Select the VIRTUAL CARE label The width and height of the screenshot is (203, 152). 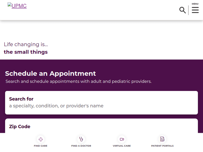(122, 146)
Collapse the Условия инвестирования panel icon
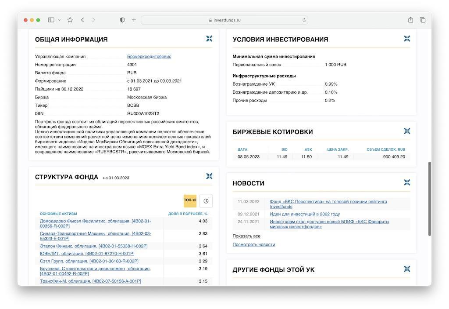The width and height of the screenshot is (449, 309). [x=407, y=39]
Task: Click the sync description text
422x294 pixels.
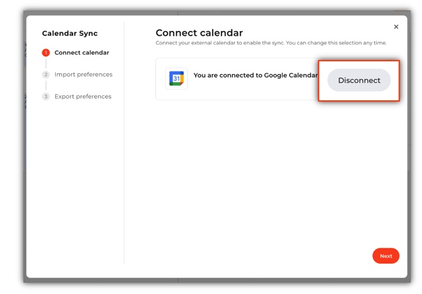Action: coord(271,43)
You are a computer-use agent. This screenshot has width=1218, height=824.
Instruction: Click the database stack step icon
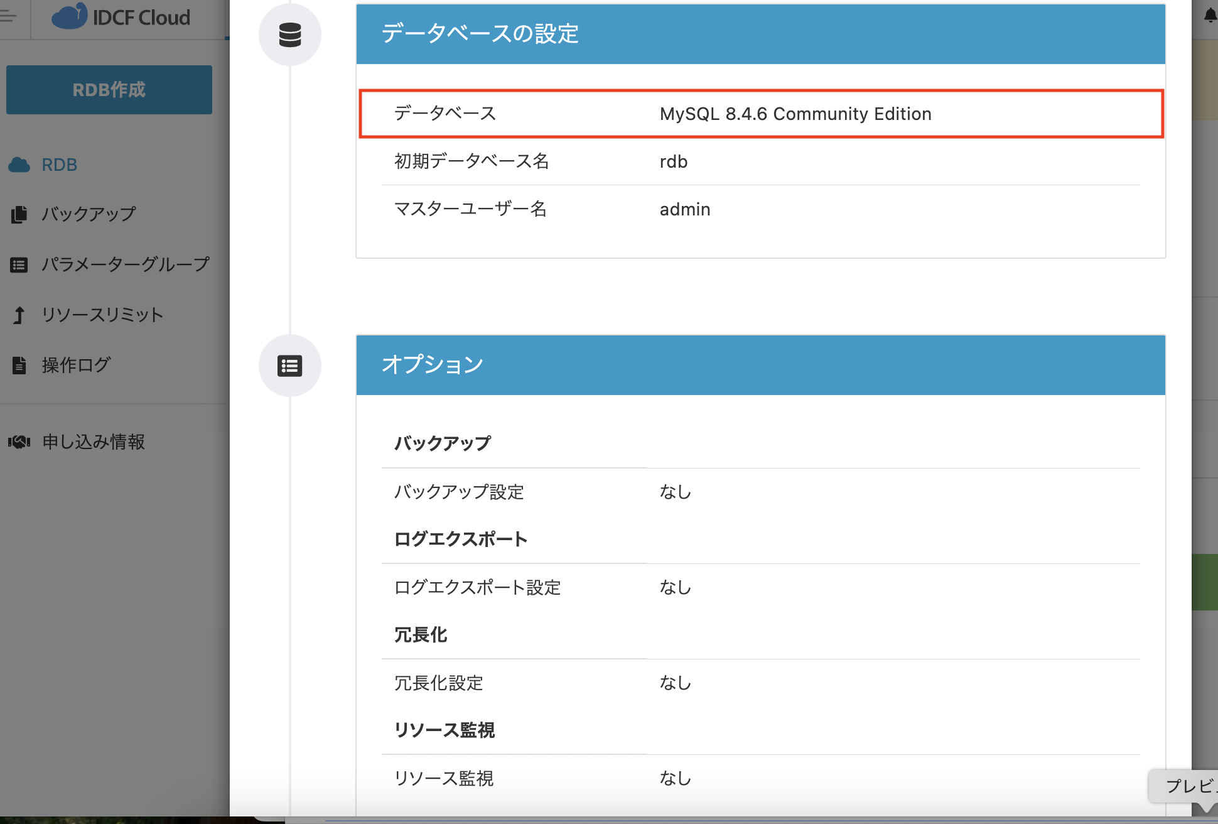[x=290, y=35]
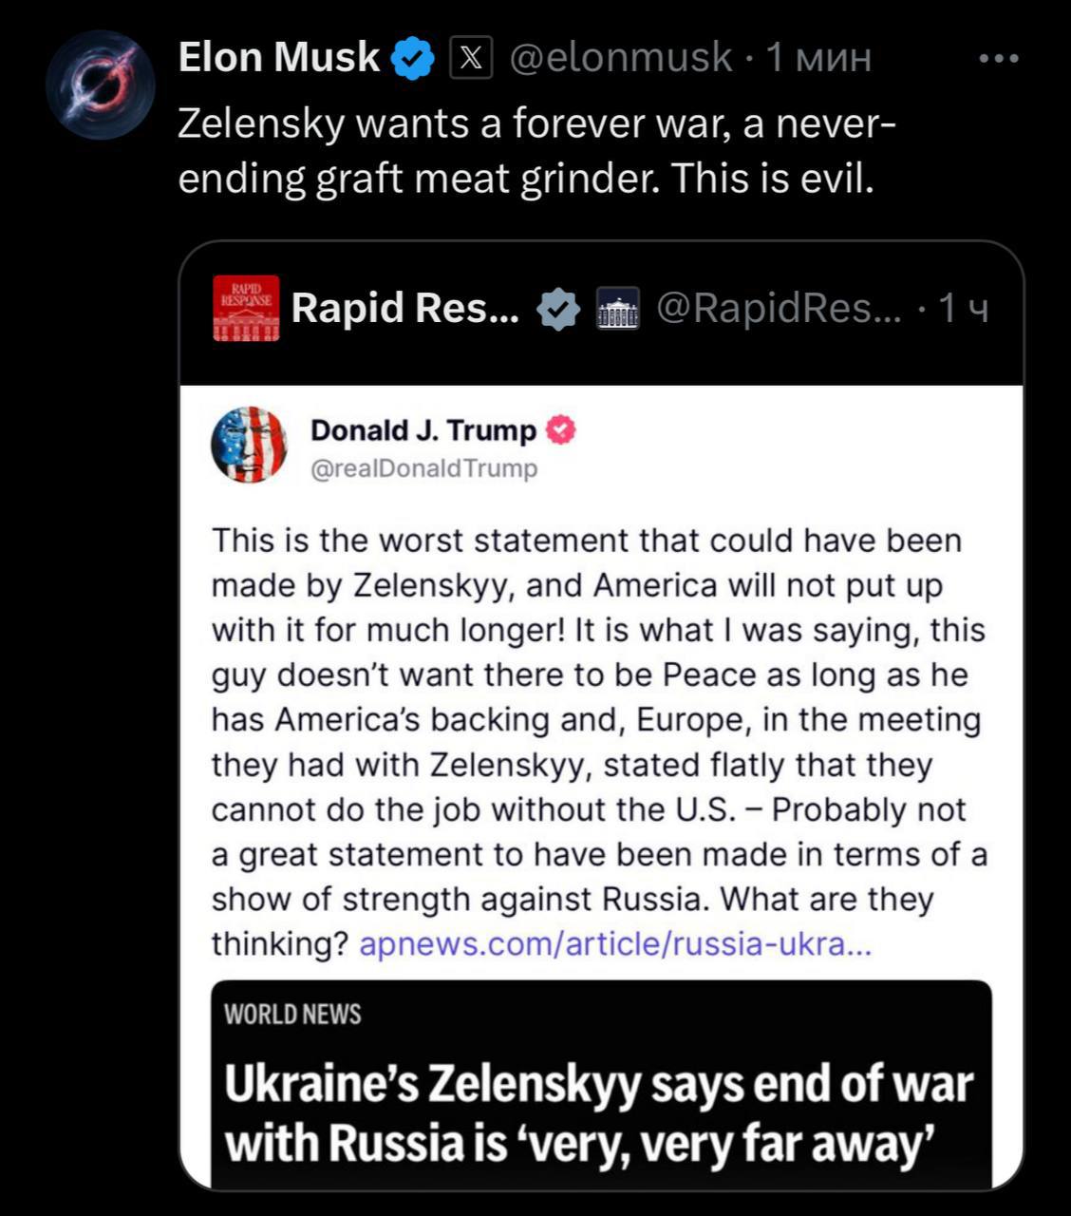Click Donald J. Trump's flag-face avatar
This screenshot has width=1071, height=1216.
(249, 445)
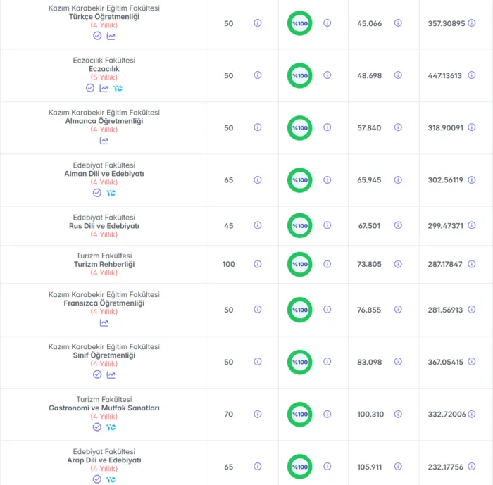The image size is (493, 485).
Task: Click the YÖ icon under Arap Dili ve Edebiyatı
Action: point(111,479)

SET PROBLEM. Write out the rows from the line that contains "Collapse the Условия" to the line that contains "Action: coord(271,43)", both included, leaving the pictures out of your answer.

EXERCISE RESULT.
Collapse the Условия инвестирования panel icon
The width and height of the screenshot is (449, 309). [x=407, y=39]
Task: Click the sync description text
422x294 pixels.
Action: coord(271,43)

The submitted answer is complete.